» Challenges
1. From the forum thread on NEMA 4X enclosures, translate this sentence into Spanish: "We would also drill a drain hole in the bottom."
2. Copy out these lines of the records unchanged, beginning at the line that contains "Click the Pedro Rico street name" and stopping after the line that contains "The image size is (360, 360). (19, 354)".

» Extract
------------
# Entering the top of NEMA 4X with Myers Hub



## Southeast Power (Jan 18, 2009)

We are installing several NEMA 4X stainless combo starters outdoors.
I usually try to enter the enclosure near the bottom side below any of the interior components.
It would be very simple to enter the top using a Myers hub. The lower side would require LBs and LRs. We have both on the job.
Question:
Are NEMA 4X enclosures typically entered in the top, or is that a possible problem. All of the conduit work is GRC.


----------



## MotoGP1199 (Aug 11, 2014)

I've done it before without issue. I try not to if at all possible. When I have done it I used Kopr-Shield on the threads and really tightened the myers hub up real good. If not I try to enter the bottom or the side near the bottom. If entering on the side I just use a LR/LL with a short nipple and myers hub. The threads on both of those (conduit body and hub) are tapered and will not leak.


----------



## micromind (Aug 11, 2007)

I've done tons of them from the top but on the other hand, we get about 5" of rain a year. 

I've also used sealing locknuts on top and normal ones inside, never had a problem.


----------



## gpop (May 14, 2018)

Pay a little extra time and effort on the holes you drill or punch removing burr's. Also make sure the seal on the hub doesn't fall off while being installed and crank them down tight then you shouldn't have a problem. 

Most of the problems i have seen over the years due to water entering a top punched box comes from the conduit allowing water intrusion rather than the hub.


----------



## macmikeman (Jan 23, 2007)

map costs extra


----------



## Cow (Jan 16, 2008)

I think most folks would just enter the top centering the conduit or enter right above the breaker to make terminating easier.

If possible, I always try to enter off to the side at the top. So when the myers hub leaks, I have a chance that it'll drip to the side of the starter/breaker, rather than right on top of it. 

We would also drill a drain hole in the bottom.


----------



## MechanicalDVR (Dec 29, 2007)

I've done them with a Myers hub on top when told that was how they wanted them but you know it will leak.

Bottom entry is always best.


----------



## splatz (May 23, 2015)

I would try a myers hub with 3M mastic along the edges. I had a couple rooftop penetrations where the vertical "raintight" emt fittings, were not. I was getting a little drip in. 



I sealed around where the fitting meets the pipe on the vertical fittings with 3M mastic and it's been dry as a bone. Look for the one that's moldable and UV stable. I have been very impressed with how this stuff holds up.


----------



## gpop (May 14, 2018)

Cow said:


> I think most folks would just enter the top centering the conduit or enter right above the breaker to make terminating easier.
------------
» Data listing
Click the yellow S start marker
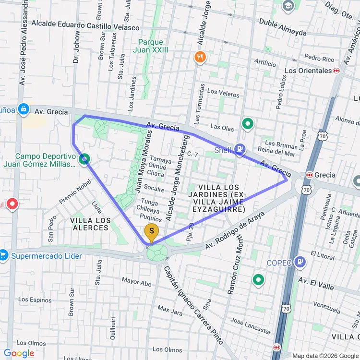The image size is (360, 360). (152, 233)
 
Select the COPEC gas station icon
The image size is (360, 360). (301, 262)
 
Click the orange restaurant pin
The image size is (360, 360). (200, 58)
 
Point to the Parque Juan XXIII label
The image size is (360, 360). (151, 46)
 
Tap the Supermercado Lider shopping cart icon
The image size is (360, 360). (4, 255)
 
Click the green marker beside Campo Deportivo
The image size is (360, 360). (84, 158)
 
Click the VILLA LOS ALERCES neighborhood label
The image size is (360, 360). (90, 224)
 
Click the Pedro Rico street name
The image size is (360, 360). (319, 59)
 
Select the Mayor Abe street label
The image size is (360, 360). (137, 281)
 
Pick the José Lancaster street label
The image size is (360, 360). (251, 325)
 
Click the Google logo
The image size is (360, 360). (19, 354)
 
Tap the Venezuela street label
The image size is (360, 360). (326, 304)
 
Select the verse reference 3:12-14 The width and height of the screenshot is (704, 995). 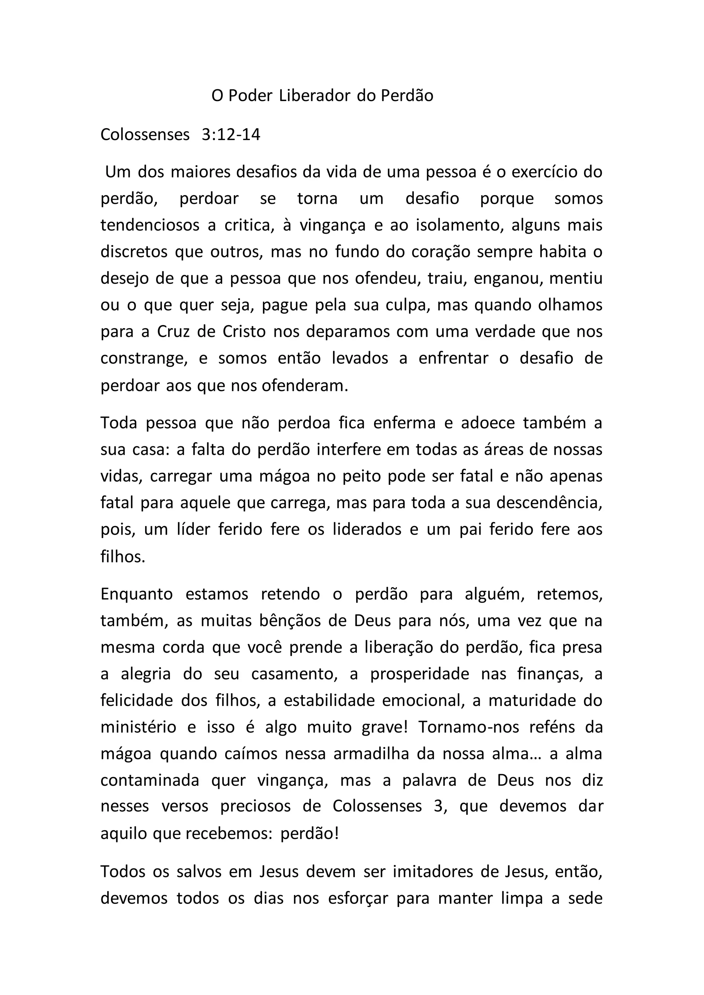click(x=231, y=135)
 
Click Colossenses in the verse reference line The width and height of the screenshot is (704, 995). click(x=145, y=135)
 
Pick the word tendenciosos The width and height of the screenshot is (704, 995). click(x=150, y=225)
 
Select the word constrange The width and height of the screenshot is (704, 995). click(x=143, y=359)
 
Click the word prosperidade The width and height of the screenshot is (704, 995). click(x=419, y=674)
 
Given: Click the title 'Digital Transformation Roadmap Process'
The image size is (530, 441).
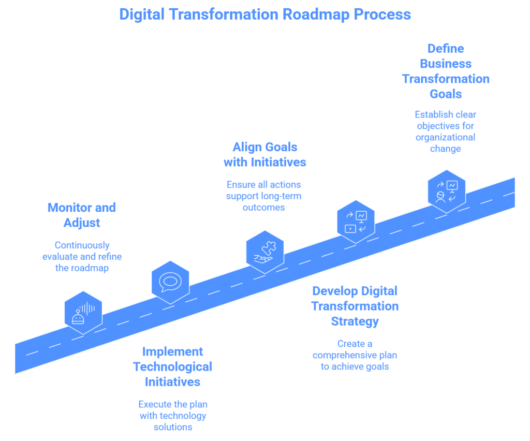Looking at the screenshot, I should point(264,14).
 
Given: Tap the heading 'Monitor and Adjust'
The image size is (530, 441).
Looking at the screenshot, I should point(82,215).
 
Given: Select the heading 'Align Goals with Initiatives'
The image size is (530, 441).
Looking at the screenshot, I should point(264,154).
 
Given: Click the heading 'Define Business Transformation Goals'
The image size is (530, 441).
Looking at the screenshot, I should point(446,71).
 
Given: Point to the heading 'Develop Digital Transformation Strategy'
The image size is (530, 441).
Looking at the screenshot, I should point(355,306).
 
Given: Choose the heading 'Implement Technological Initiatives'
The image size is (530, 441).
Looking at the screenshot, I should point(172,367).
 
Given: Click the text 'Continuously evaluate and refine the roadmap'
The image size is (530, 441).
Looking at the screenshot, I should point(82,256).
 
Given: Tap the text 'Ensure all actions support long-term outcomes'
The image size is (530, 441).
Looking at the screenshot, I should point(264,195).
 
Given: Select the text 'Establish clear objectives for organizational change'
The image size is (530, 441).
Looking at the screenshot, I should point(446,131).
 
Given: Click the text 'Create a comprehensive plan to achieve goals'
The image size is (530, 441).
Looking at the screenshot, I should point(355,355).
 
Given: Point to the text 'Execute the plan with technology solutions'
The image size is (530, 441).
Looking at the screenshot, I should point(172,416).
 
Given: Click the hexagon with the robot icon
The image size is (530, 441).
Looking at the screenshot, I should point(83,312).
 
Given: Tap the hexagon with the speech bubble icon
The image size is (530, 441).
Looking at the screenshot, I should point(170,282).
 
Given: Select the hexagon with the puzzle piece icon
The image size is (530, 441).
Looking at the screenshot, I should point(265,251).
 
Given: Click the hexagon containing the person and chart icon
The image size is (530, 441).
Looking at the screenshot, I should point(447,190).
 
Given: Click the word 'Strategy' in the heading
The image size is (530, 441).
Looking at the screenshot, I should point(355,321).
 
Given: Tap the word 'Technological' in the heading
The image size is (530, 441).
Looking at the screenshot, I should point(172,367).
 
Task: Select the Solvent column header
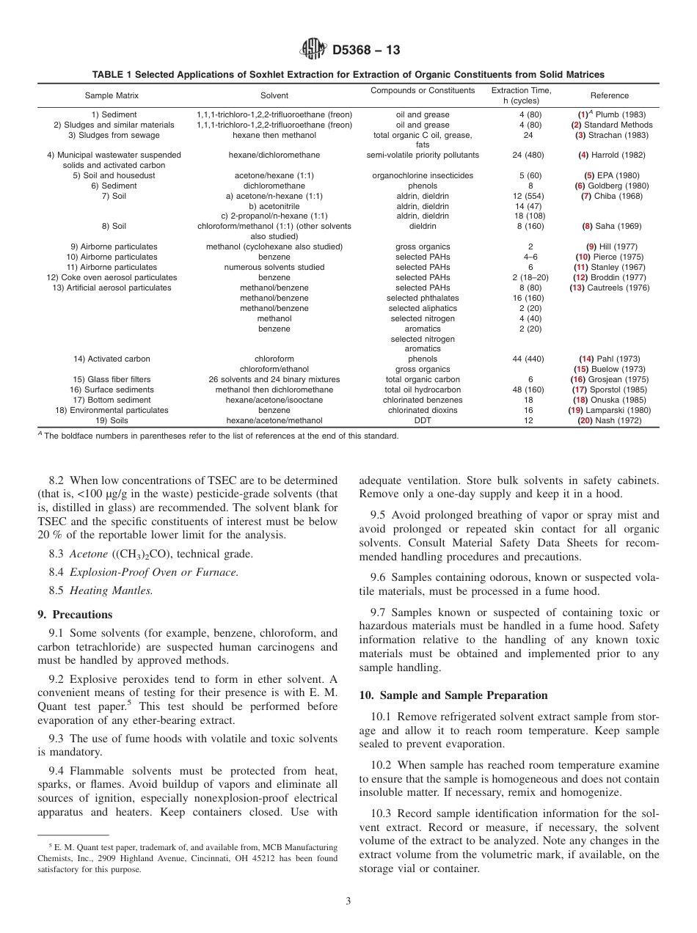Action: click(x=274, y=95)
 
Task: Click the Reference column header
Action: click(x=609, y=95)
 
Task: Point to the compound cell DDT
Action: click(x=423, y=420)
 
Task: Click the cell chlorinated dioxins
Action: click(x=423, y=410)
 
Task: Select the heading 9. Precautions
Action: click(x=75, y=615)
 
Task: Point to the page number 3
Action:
------------
» Answers in order
1. También taladraríamos un orificio de drenaje en la parte inferior.

2.
Click the Pedro Rico street name
The image size is (360, 360). (319, 59)
 
Select the Mayor Abe street label
The image size is (360, 360). (137, 281)
 
Pick the José Lancaster street label
The image size is (360, 360). (251, 325)
 
Click the Google logo
The image size is (360, 360). (19, 354)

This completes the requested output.